- [TASK DESCRIPTION]
Should a line in the entries below contain "Given", return that line.

- [TASK INPUTS]
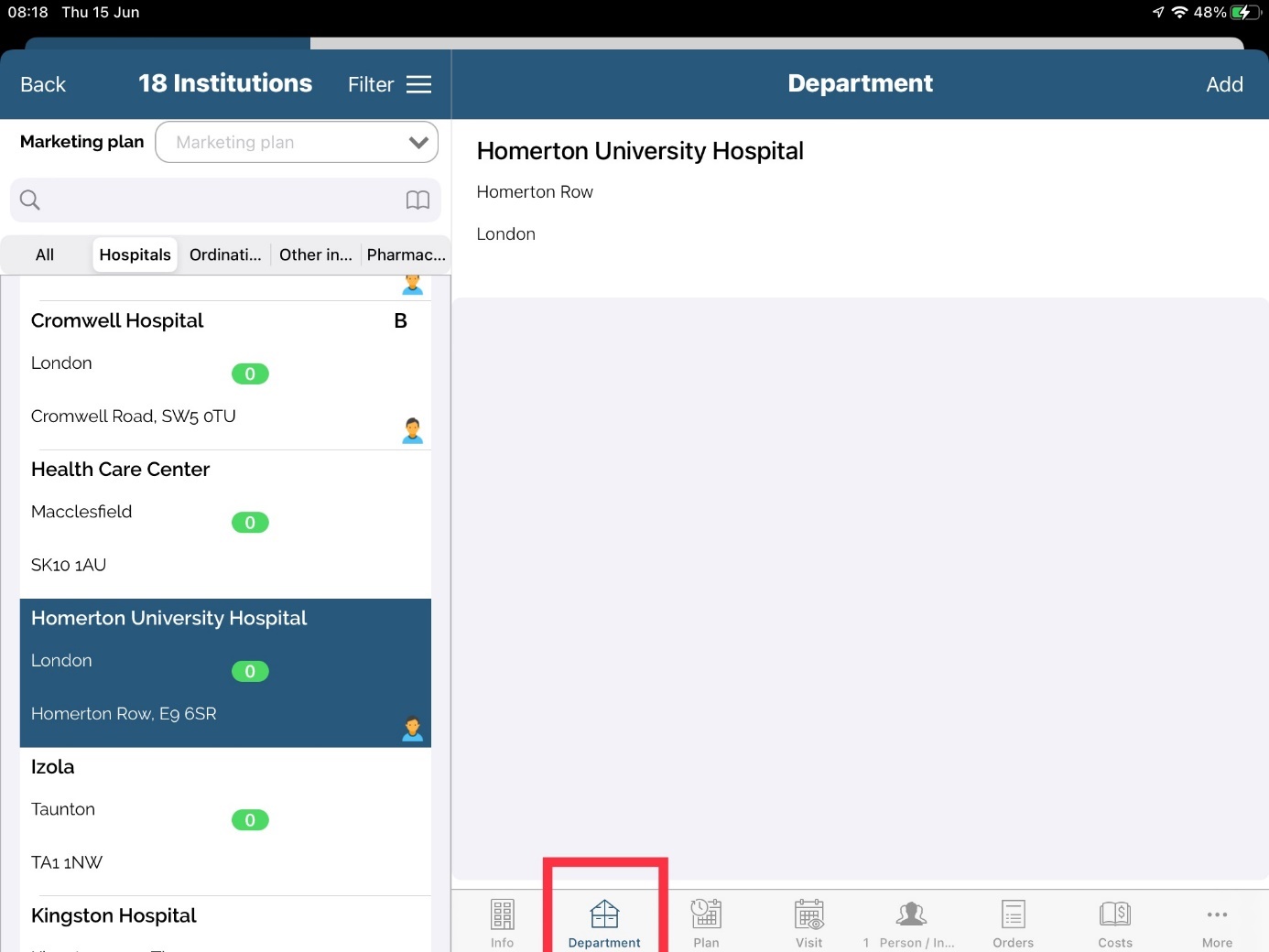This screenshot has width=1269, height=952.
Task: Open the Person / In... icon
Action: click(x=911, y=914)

...

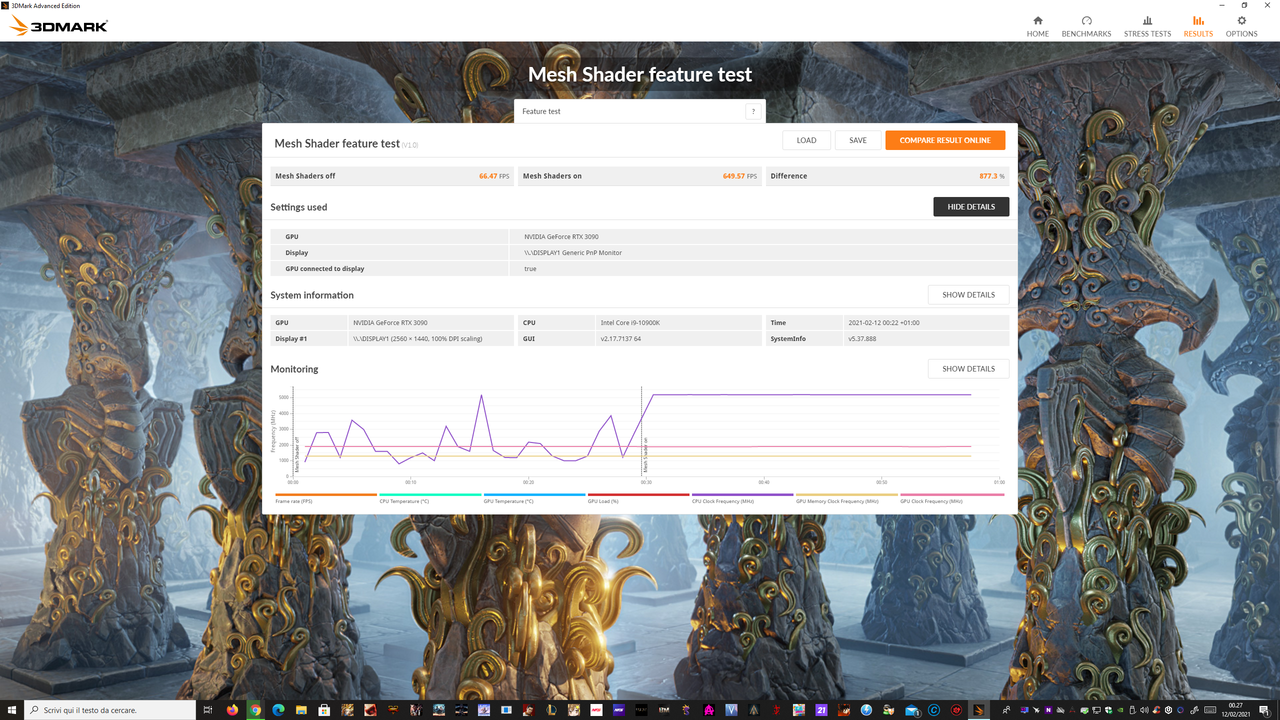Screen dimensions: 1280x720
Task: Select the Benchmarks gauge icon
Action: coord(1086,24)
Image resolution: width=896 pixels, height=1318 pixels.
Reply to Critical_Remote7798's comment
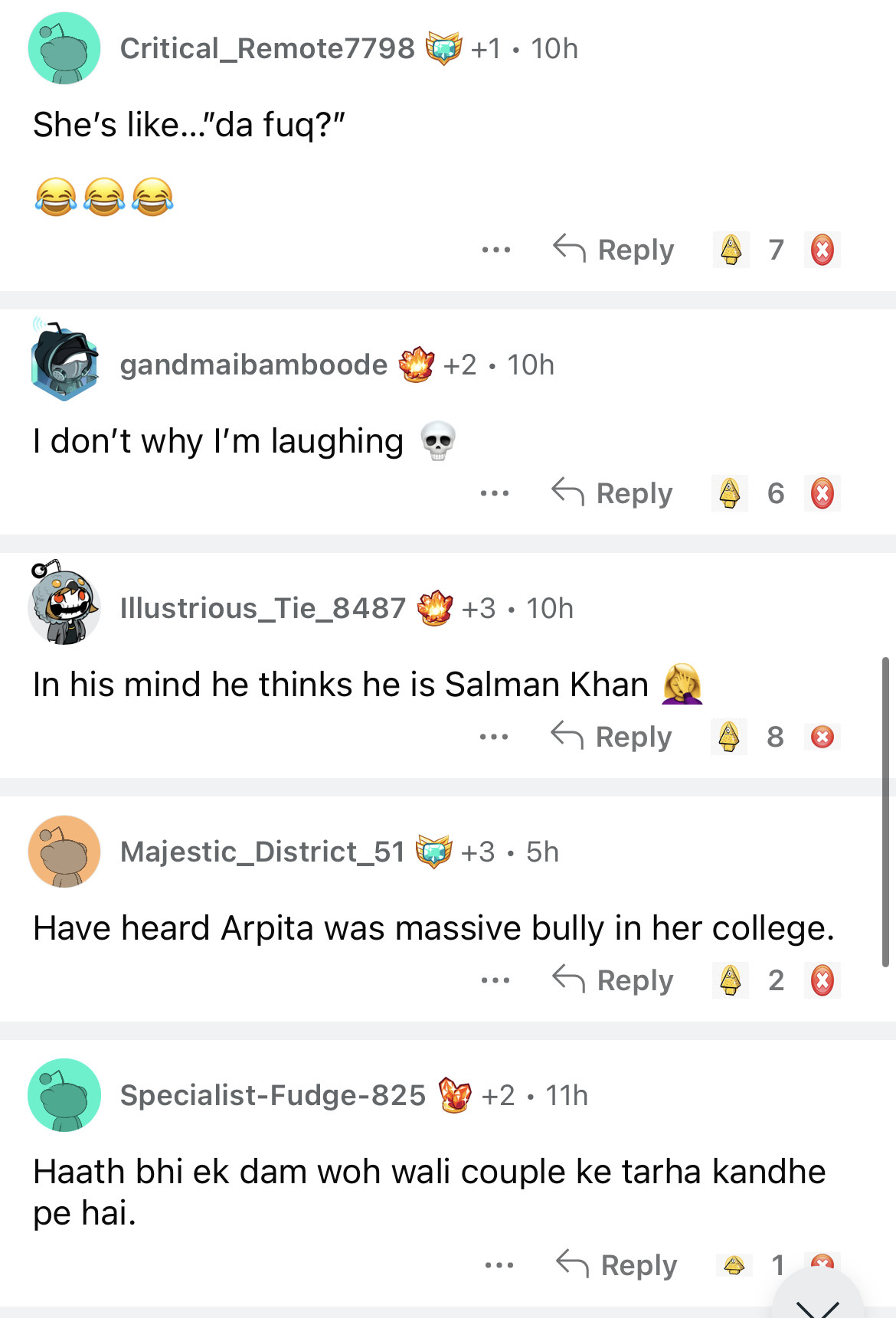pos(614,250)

...

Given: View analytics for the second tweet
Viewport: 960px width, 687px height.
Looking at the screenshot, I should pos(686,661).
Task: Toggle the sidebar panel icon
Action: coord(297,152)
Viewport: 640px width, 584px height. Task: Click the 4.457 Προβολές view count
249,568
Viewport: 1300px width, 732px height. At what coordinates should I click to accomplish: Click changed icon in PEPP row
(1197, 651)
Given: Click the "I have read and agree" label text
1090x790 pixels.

- [ANSWER BOX]
Given: View analytics for the second tweet
Given: Click the "I have read and agree" label text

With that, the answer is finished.